WRITTEN EXERCISE: Pull out each line of the listing below that contains the string "Task". Case counts, so match capitals and lowercase as given.

AVAILABLE DATA:
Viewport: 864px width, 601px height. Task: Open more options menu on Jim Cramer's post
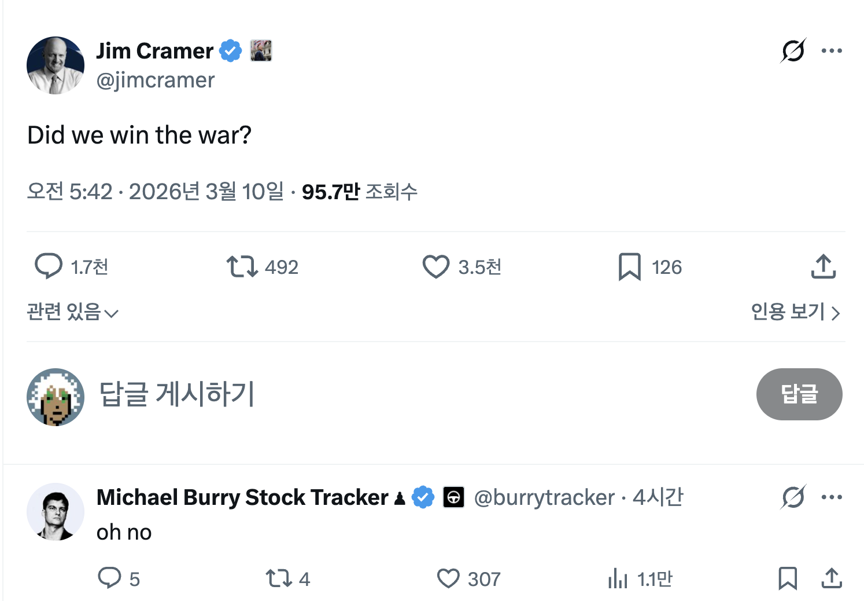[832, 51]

==

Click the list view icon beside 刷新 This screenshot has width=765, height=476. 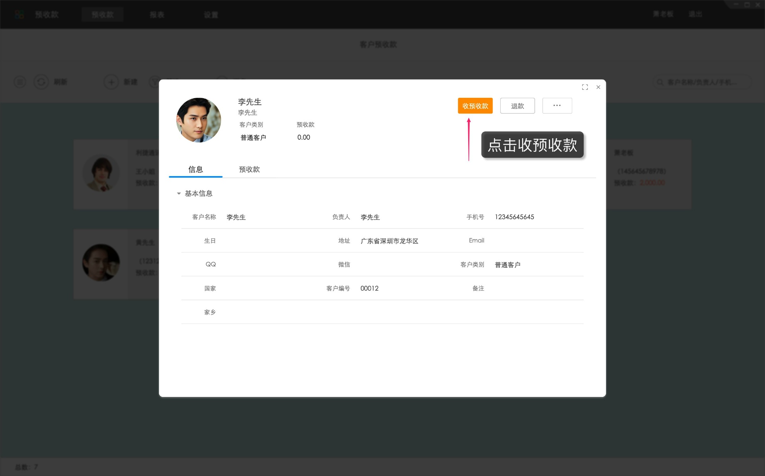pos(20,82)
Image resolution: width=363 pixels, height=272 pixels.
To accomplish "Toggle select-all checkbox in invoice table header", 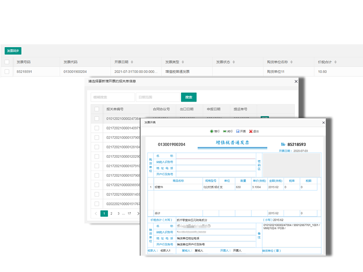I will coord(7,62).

==

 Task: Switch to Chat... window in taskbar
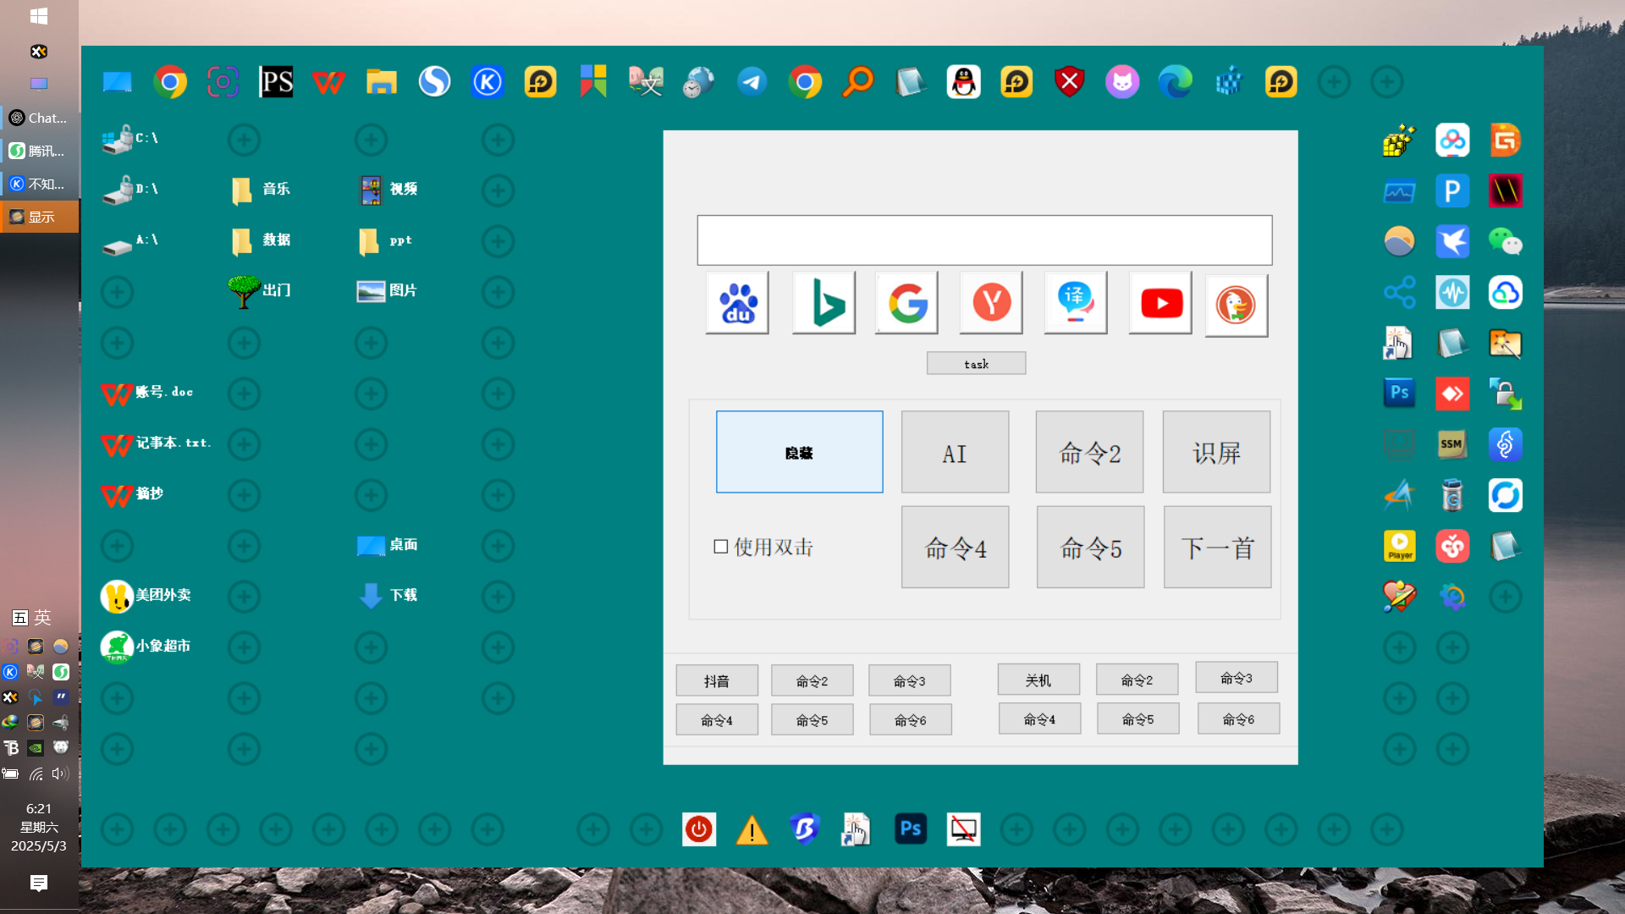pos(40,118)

SOLVED PROBLEM:
Viewport: 864px width, 601px height. Task: Open more options menu on Jim Cramer's post
 Task: Switch to Chat... window in taskbar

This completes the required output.